Stored records:
-------------------------
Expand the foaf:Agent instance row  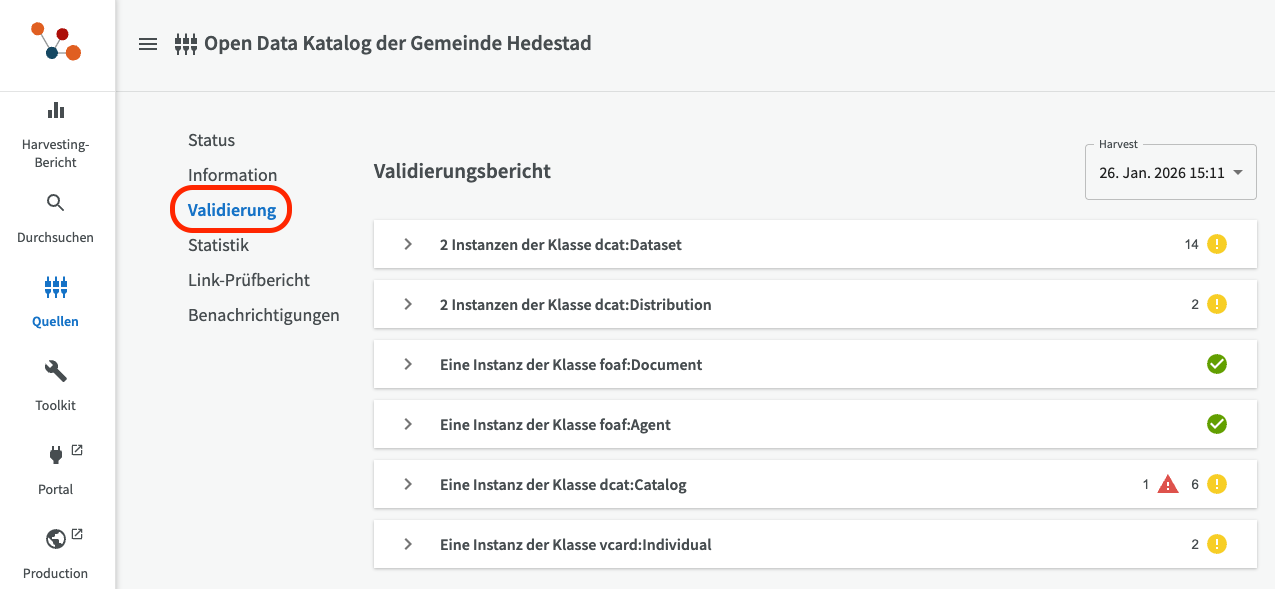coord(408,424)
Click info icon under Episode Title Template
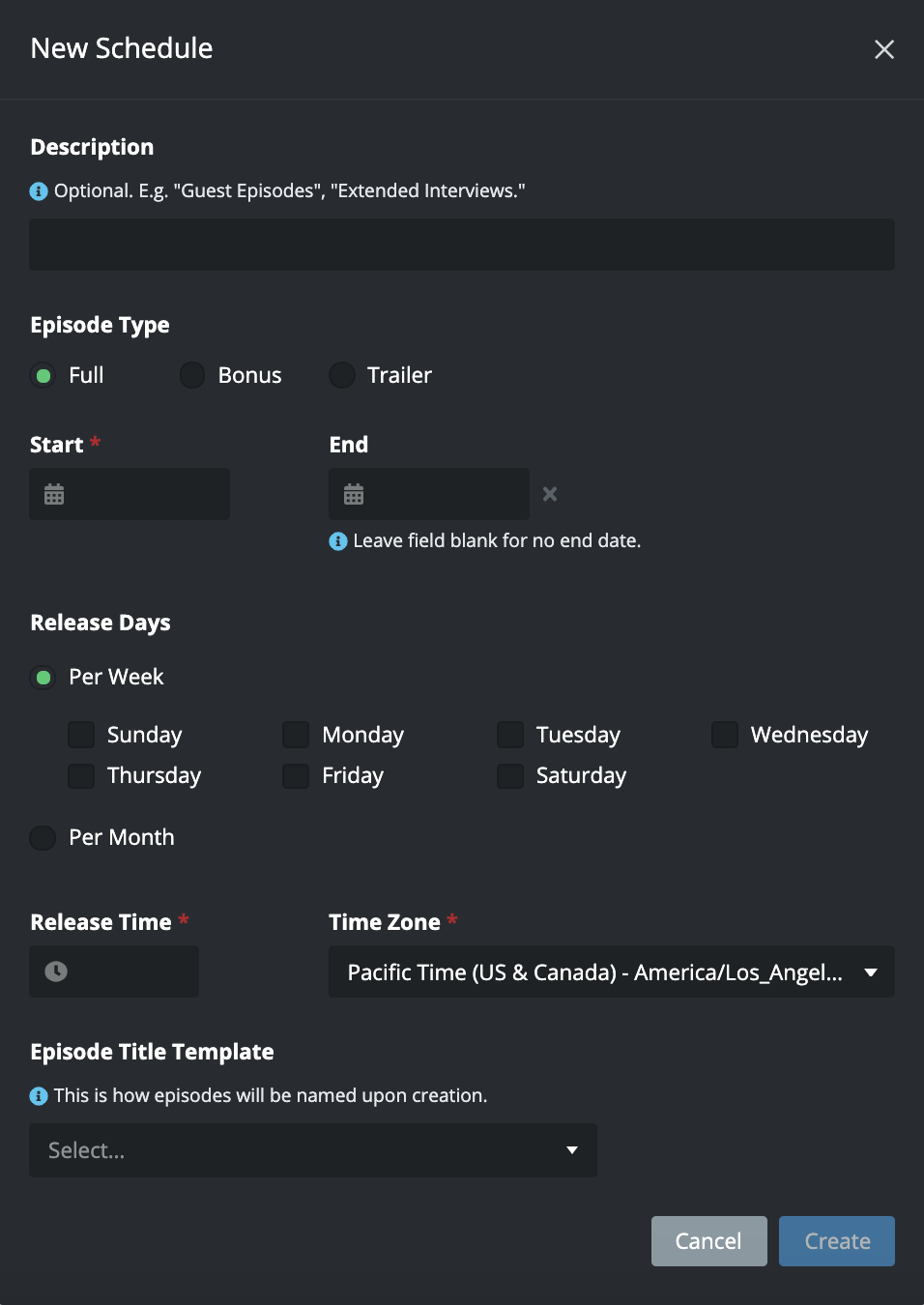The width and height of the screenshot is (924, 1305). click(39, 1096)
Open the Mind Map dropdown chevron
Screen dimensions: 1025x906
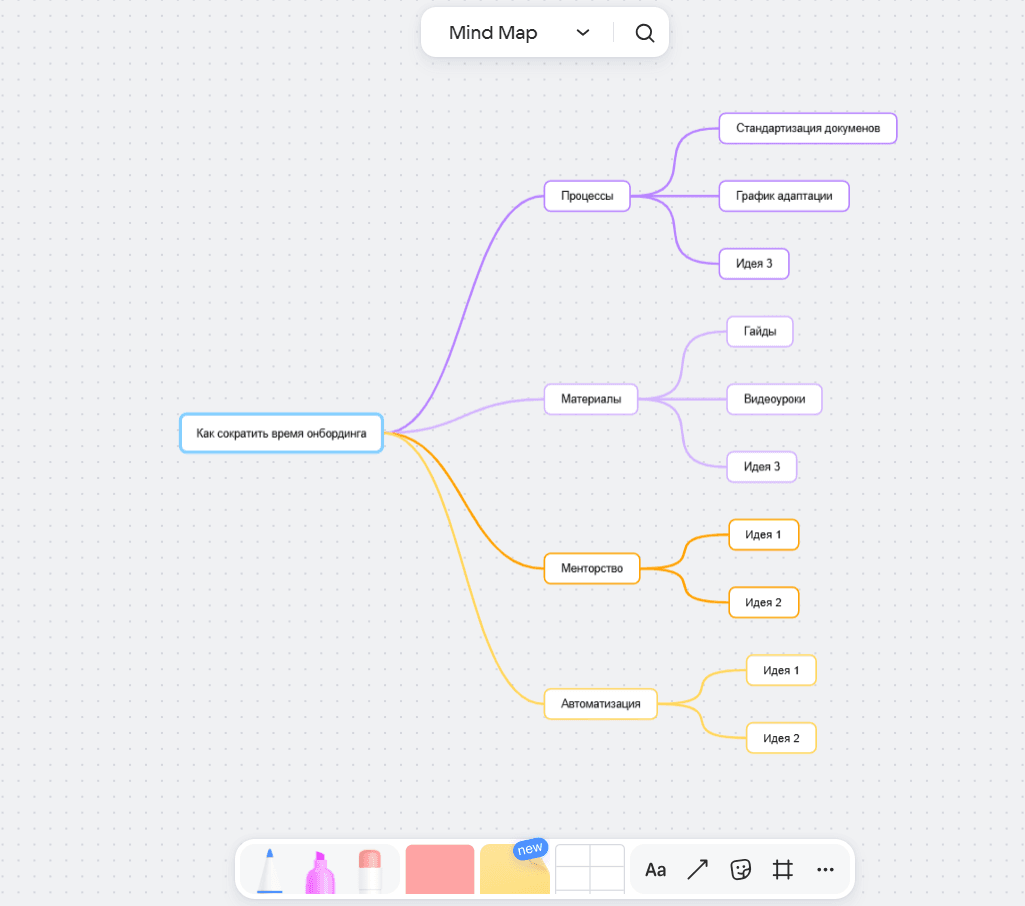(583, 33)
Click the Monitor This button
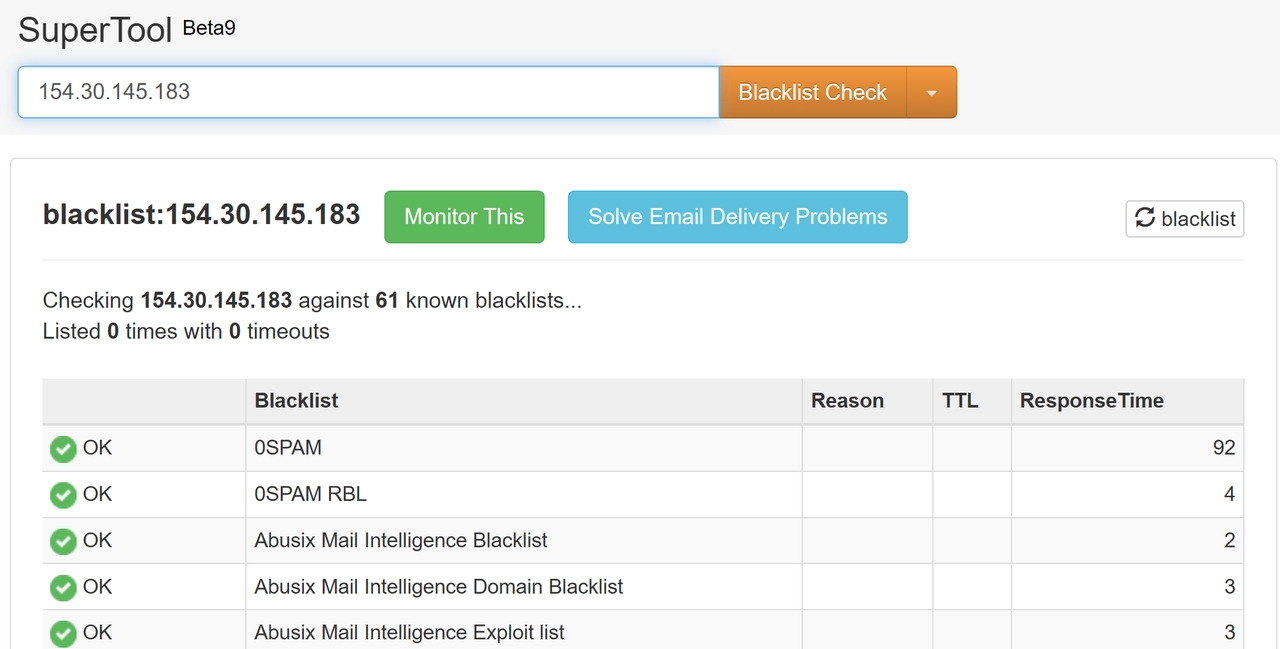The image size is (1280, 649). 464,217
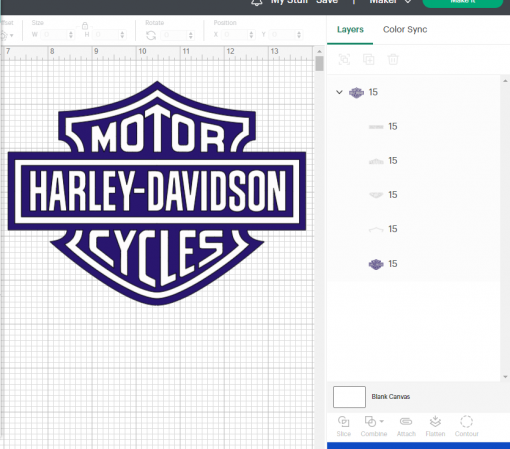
-------------------------
*Given request*.
Repeat word for word the part of the records that opens with the line containing "Open the Mind Map dropdown chevron" and continues through the end of the records. Leave the pictures out of your answer.

*Final result*.
Open the Mind Map dropdown chevron
Screen dimensions: 1025x906
(583, 33)
Click the Monitor This button
The image size is (1280, 649). 464,217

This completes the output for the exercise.